Die Aktivisten der Occupy-Bewegung in Frankfurt am Main erwägen, das Camp vor der Europäischen Zentralbank am 15. August zu räumen.

Frankfurt/Main. Die bunten Zelte des Occupy-Camps vor der Europäischen Zentralbank in Frankfurt am Main, nach viertägiger Zwangsräumung am Sonntag gerade erst wieder bezogen, könnten im Sommer für immer verschwunden sein. "Unsere Kritik an einem von Banken bestimmten Gesellschaftssystem haben wir in der öffentlichen Diskussion verankert“, sagt am Montag Jan Umsonst, derzeit Anmelder des Camps beim städtischen Ordnungsamt. "Unsere Präsenz vor der EZB ist dann vielleicht nicht mehr nötig, aber darüber entscheidet die Bewegung“, erklärt der 38-Jährige.

Am Montag standen wieder Gespräche zwischen dem Ordnungsamt unter der Leitung des für Sicherheit zuständigen Stadtrats Markus Frank (CDU) und einer dreiköpfigen Delegation der Zeltstadtbewohner an. Die Stadt hatte von Mittwoch bis Sonntag während der "Blockupy“-Proteste jedem den Aufenthalt im Camp verboten und das Lager nach einer Sitzblockade polizeilich räumen lassen. Einen Tag nach der für sie erfolgreich verlaufenen und friedlichen Großdemonstration zum Bankenviertel vom Sonnabend bezogen rund 200 Aktivisten euphorisch, aber erschöpft wieder ihre Zelte.
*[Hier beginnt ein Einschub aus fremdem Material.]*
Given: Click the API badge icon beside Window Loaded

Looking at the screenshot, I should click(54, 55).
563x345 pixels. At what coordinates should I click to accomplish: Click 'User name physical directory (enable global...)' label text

+++ Mehr als 20.000 Teilnehmer bei "Blockupy"-Demonstration +++

Die von Stadt, Innenministerium und Polizei vor den Protesten verlautbarte "Gewaltprognose“ habe sich als unhaltbar erwiesen, sagen die Occupy-Aktivisten. Bei den weiteren Gesprächen mit dem Ordnungsamt "haben wir gute Karten“, frohlockt Jan Umsonst, "wir haben bei der Stadt was gut“. Von den zuletzt einwöchigen Verlängerungsfristen könnte man jetzt wieder zu einem zweiwöchigen Rhythmus zurückkehren. "Letztlich würden wir dieses Theater aber gern beenden“, sagt der Verhandlungspartner der Stadt seitens der Occupy-Aktivisten. "Wir wollen eine Genehmigung am Stück bis zum 15. August.“

Ordnungsamt sieht Auflagen noch nicht erfüllt

Beim Ordnungsamt ist das alles noch Zukunftsmusik. Franks Referentin Andrea Brandl sieht Auflagen noch der bisherigen Verlängerungen nicht erfüllt. "Die Probleme, die Occupy nicht abgearbeitet hat, sind unter anderem: der Müll, herumliegende Möbelteile, Paletten und immer wieder Seile zwischen den Baumkronen.“ Das summiere sich inzwischen, sagt Brandl. Das Ordnungsamt werde bei den Gesprächen Occupy mit einem weiteren Problem konfrontieren: die Begleichung der Räumungskosten vom Mittwoch. Polizisten waren bei dem Einsatz reihenweise mit Farbe beworfen worden.

Trotzdem sieht das bunte Volk der Kapitalismuskritiker die Stadt nach der Demo jetzt in einer "Bringschuld“. Camp-Bewohner Jörg Aufderheide kritisiert, Occupys Image sei in den vergangenen Wochen von Frank und seinem Dezernat beschädigt worden. "Das hat uns Sympathien in der Bevölkerung gekostet.“ Was sich beispielsweise am Spendenfluss bemerkbar gemacht habe. Und es sei jetzt an der Zeit, dass die Bewegung in Frankfurt ein Gebäude beziehen könne, sagt der 34-Jährige. "Es steht genug leer.“

Kein Bedauern bei den Bankern

Vor der Commerzbank-Zentrale, nur einen Steinwurf vom Camp entfernt, rauchen am Montagmittag Banker ihre Zigarillos. "Sie werden von mir nicht hören, dass ich den Auszug von Occupy bedaure“, sagt ein 39-Jähriger Volkswirt. "Von Wirtschaft versteht bei denen niemand etwas, und wenn sie noch so forsch auftreten.“ Der Finanzexperte hatte wie die meisten seiner Kollegen am Freitag frei. Während der "Blockupy“-Tage um Christi Himmelfahrt hatte die Commerzbank zwei Bürohäuser geschlossen und ihre über 3.000 Mitarbeiter in Frankfurt gebeten, den Schreibtischen fern zu bleiben.

2014 will die Europäische Zentralbank ihre neue Zentrale am Frankfurter Osthafen beziehen, die Doppeltürme ragen schon beachtlich in die Höhe. Jörgs Augen klettern am jetzigen EZB-Hochhaus neben dem Camp am Willy-Brandt-Platz in der Innenstadt in die Höhe. "40 Stockwerke brauchen wir aber wohl nicht“, sagt der Occupy-Aktivist zu seinen Wünschen für ein festes Haus der jetzigen Zeltbewohner.